[Extracted records]
========================================

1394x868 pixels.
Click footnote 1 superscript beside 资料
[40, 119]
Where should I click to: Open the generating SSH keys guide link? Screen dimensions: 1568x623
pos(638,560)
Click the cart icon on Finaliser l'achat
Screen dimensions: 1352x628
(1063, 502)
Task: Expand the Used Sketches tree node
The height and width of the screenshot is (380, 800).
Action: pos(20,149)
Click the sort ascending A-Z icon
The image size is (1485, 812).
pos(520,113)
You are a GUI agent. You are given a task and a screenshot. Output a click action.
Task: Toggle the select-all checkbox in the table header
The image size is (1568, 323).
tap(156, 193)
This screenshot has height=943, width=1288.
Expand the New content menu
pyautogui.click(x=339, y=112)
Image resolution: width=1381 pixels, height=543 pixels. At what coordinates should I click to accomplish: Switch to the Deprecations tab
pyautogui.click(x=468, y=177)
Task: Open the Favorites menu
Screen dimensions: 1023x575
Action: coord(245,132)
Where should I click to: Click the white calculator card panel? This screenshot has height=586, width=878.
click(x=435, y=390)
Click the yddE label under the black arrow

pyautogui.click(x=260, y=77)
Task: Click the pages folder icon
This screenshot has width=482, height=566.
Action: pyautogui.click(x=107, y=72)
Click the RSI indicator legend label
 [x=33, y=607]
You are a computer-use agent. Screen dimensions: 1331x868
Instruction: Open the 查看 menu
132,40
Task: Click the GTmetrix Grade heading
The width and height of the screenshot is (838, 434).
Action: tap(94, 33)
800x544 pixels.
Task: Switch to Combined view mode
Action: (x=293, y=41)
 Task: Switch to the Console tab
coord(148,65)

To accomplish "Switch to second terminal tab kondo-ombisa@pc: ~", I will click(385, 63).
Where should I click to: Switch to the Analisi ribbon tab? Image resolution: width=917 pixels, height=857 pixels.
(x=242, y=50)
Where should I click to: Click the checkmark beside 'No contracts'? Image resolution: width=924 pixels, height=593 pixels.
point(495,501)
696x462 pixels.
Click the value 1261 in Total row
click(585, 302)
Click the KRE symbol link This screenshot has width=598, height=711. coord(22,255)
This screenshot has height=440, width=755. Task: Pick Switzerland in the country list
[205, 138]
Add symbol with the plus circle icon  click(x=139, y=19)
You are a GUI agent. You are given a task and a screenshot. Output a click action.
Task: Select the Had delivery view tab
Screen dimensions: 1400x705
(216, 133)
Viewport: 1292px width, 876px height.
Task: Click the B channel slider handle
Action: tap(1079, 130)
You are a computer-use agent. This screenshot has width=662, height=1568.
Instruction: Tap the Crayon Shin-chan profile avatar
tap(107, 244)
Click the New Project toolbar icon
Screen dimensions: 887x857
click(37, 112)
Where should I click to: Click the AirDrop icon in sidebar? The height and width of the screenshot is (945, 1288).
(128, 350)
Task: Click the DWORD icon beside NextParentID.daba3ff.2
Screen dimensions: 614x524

========================================

> **EXERCISE DESCRIPTION**
Among the records, find all lines that include the string "computer" and return them.

> **SOLUTION TO THE EXERCISE**
You are a computer-use agent. Screen dimensions: 1331x868
You are a computer-use agent. This screenshot has width=662, height=1568.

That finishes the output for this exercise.